Preheat the oven to 350°F (177°C). Line bottom of 1 9-inch springform pan (at least 3 inches tall) or 2 regular 9 or 8-inch cake pans with parchment paper. No need to grease the pan.
Separate egg whites and yolks, making sure not even a little bit of egg yolk gets into the whites. (TIP: It's easier to separate the egg when they're cold right out of the fridge.)
In a mixing bowl with whisk attachment, whisk together egg yolks and ½ cup of sugar until pale and tripled in volume, about 5 minutes.
Meanwhile, sift flour and salt.
In another mixing bowl with whisk attachment, beat egg whites at medium low speed until foamy.

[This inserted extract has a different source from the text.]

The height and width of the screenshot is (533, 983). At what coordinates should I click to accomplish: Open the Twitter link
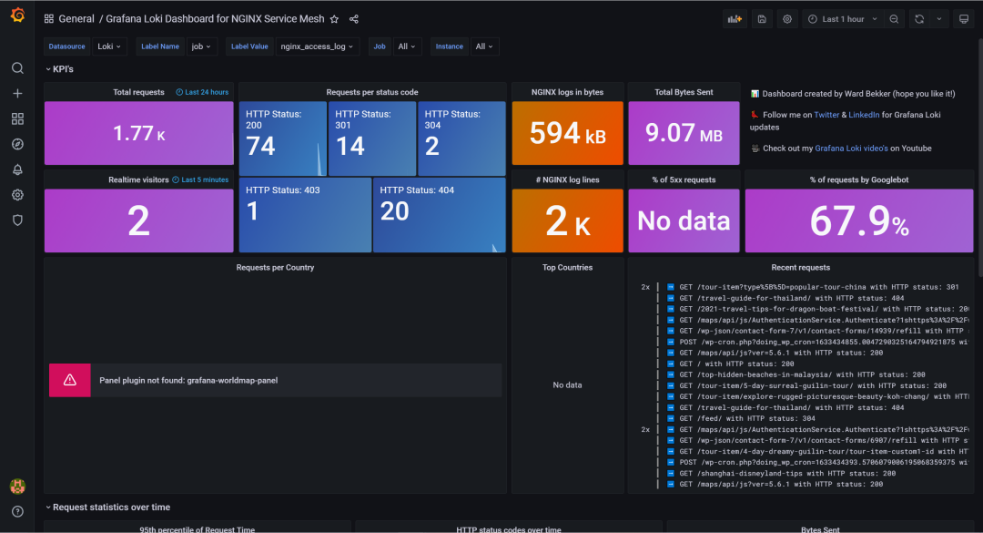pos(826,115)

Add remaining ½ cup of sugar 1 tablespoon at a time and continue to whisk until stiff peaks, gradually increasing the speed to medium high, 7-10 minutes.
Using a spatula, add 1/3 of the whipped egg whites into the egg yolk mixture and gently fold until mostly smooth. Add the remaining egg whites and gently fold until smooth.

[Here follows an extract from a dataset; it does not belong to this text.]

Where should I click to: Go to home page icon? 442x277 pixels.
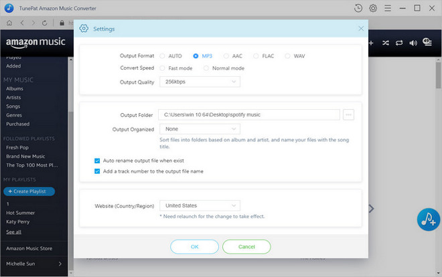[x=9, y=23]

Add sifted flour into the batter in 3 stages, whisking the batter well after each addition.
Pour the batter into prepared pan and smooth the top.

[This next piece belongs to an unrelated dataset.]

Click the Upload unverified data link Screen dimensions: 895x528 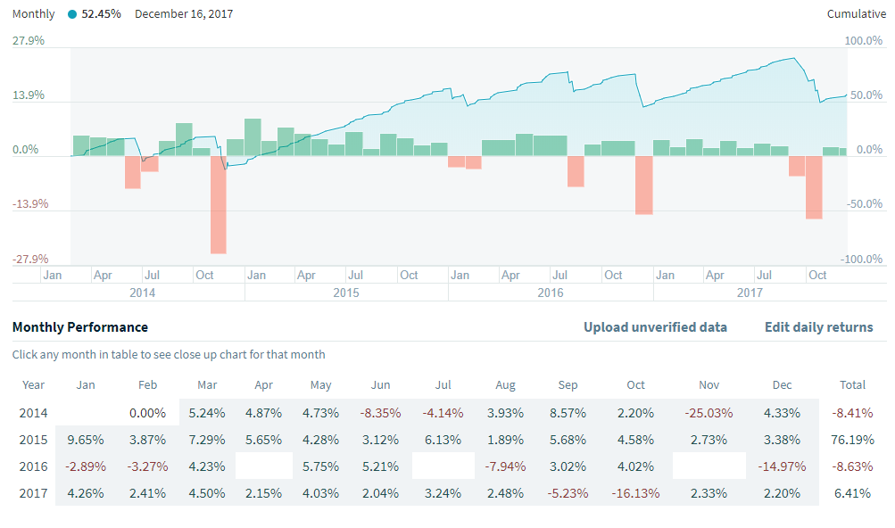tap(655, 327)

Bake the cake until inserted toothpick comes out clean, about 40 minutes. Don't open the oven for at least the first 30 minutes!
Let the cake cool for 5 minutes in the pan. Then run a knife around the edges and invert onto a cooling rack. Cool completely. Once cooled, wrap with plastic wrap and refrigerate, preferably overnight. It'll be easier to cut when the cake is thoroughly chilled.
The sponge cake, tightly wrapped in plastic wrap, can be refrigerated for up to 1 week, or frozen for up to 1 month.